*What the task requires:*
Below are entries. Reproduce exactly the lines between the line holding "You are a GUI" and the line holding "Task: Click the Add Comment (1) text", inclusive, and only those.

(Saved entries)
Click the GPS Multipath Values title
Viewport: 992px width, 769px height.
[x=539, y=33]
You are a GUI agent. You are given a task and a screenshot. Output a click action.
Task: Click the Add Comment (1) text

==

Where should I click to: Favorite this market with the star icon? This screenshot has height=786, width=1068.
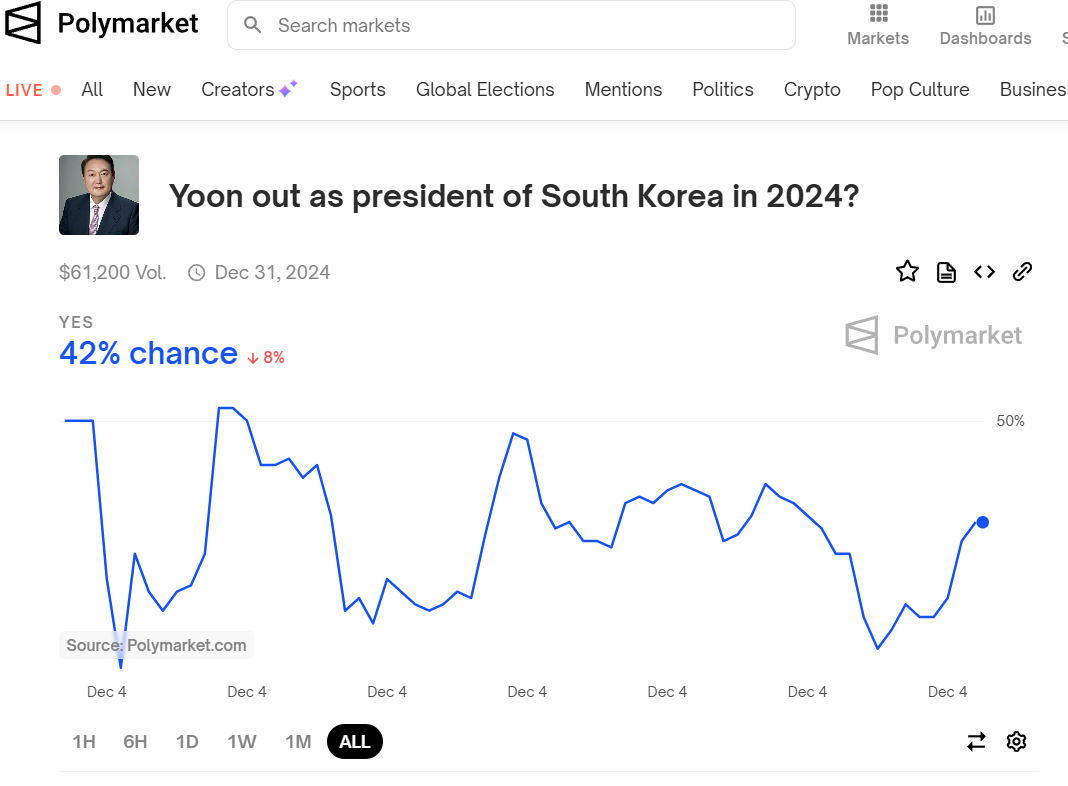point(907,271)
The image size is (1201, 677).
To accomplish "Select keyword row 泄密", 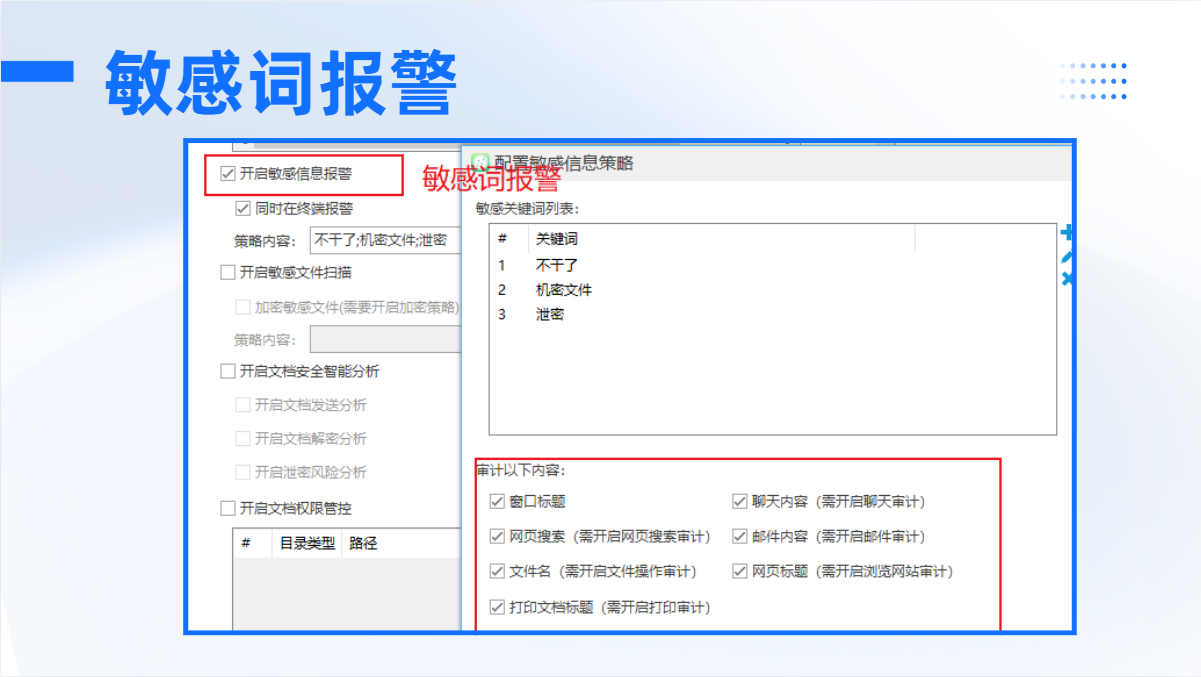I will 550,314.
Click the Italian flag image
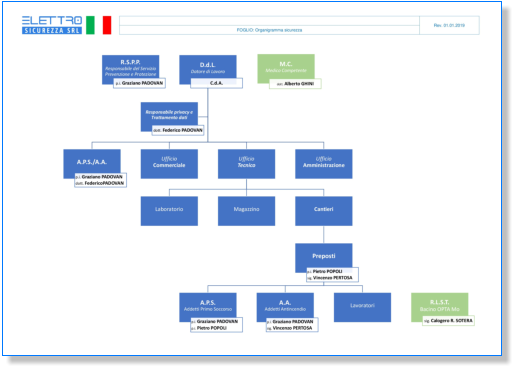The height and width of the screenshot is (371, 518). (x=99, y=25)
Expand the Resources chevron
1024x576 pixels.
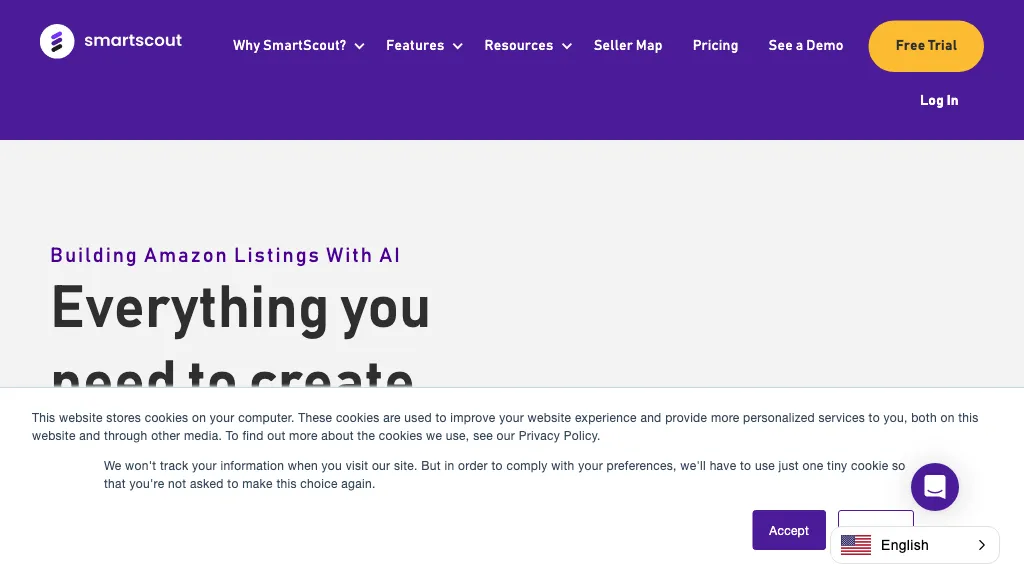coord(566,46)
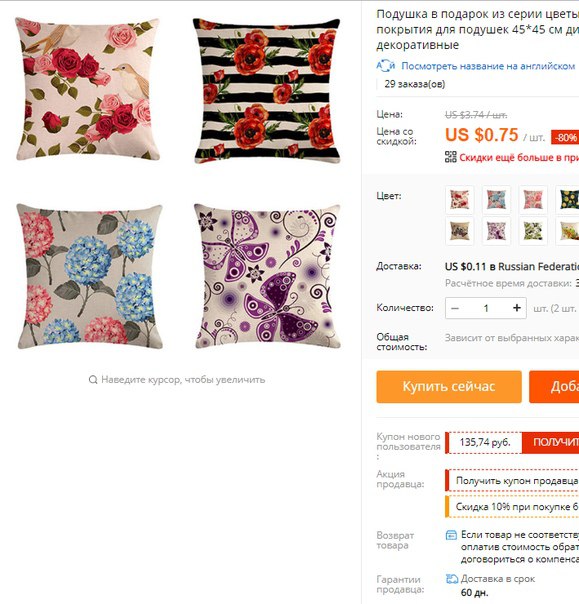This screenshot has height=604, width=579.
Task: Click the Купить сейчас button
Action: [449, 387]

...

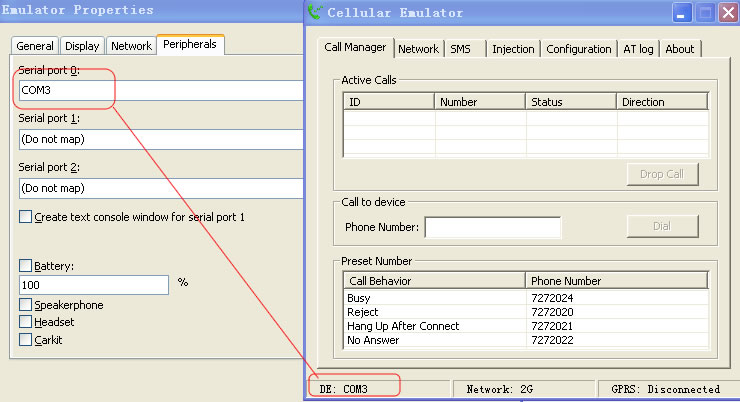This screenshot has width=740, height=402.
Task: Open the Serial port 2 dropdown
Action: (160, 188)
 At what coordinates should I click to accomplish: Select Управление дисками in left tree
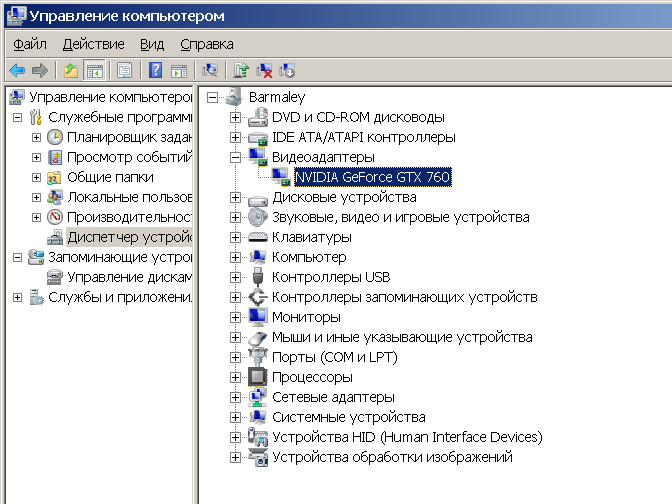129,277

*Task result:*
You are a GUI agent. You are given a task and a screenshot. Output a click action.
Task: Click the Add Comment (1) text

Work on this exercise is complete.